In an ideal world, yes. Nothing would ever break down, and user error would be unheard of. The fact of the matter is we need to protect ourselves. According to an article by Lifehacker (http://lifehacker.com/how-long-your-hard-drive-is-likely-to-last-1462918832), 80% of the average consumer hard drives will last four years. The issue is hard drive failure is not the only reason why you should be backing up. Ransomware, a power blip that causes data corruption and accidental deletion are recurring events today outside our control.
Ok, you convinced me. So I went out and bought a USB hard drive. Should I plug it in and start my backup?

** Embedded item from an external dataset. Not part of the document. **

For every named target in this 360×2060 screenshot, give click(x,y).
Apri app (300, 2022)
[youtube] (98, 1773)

As most drives come pre-formatted, you could plug it in and go. Perhaps give a little thought about how you want to use this new-to-you storage instead. I recommend people take the extra few seconds before using the drive to assess how they will use it. Will you require access to the data on multiple computers? Will those computers use different operating systems such as Windows 11, OSX, or Linux? After answering those quick questions, you should probably format the drive yourself using one of the format methods (please refer to: http://en.wikipedia.org/wiki/Disk_formatting for more information on formatting drives) that best suit your needs. Proper disk format can help avoid other data access problems later on.

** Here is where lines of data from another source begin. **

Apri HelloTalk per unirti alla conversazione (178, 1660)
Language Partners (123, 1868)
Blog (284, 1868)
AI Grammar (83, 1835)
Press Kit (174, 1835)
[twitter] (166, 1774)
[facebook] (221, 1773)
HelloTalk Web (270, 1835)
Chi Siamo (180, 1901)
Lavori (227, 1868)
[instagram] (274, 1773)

My drive is ready for action. How do I get my data over on Windows 11?
If you know which files are vital and are savvy enough to know where they are, a simple copy/paste will be sufficient. If you want to take the added step towards a better guarantee using Windows 11 automation, use the built-in feature Backup and Restore. This feature will backup data files from system libraries, on your desktop, and in default Windows folders. These items will back up on a regular schedule of your choosing. It can also create a backup image of your entire system, including the operating system, applications, and settings.
The steps to do this with Windows 11 are as follows: (clicks are highlighted in yellow.)
Step 1. Control Panel –> System and Security –> Backup and Restore (Windows 7).
Yes, these steps are for a Windows 11 Operating system.
Step 2. Click Set up backup.
Step 3. Select the USB Drive as your destination, and click Next.
Step 4. Select Let Windows Choose (recommended), then click Next.
Note: You may select Let me choose to select specific libraries and folders, and an option to include a system image in your backup. Your choices will be backed up on a regular schedule.
Step 5. Click the Save settings and run backup button.
Note: The default setting is to automatically backup files Every Sunday at 7:00 PM, but you can easily change this by clicking the Change schedule link before clicking the Save settings and run backup button.
Complement Your Data Backup
Now that you have set up a file backup regime, it does not mean you can forget about the care of your data. You should still ensure that you have good quality and up-to-date anti-virus / anti-malware software installed onto your computer to prevent future damage to your system. On top of that, you might find it worthwhile to transfer the backed-up files to another location, such as a second portable drive or another computer. This will ensure that you still have a copy should the ones on your original computer become corrupted and you either lose or break your backup.
On a side note, many portable drives from reputable manufacturers come with pre-installed and proprietary software. Although the software’s functionality is relatively sound, I typically shy away from using it if required to use the drive on more than one system; it means you will need to install the software multiple times. Often it is bloat-ware, and with the backup function built into most operating systems, the software found on the drive is not required most of the time.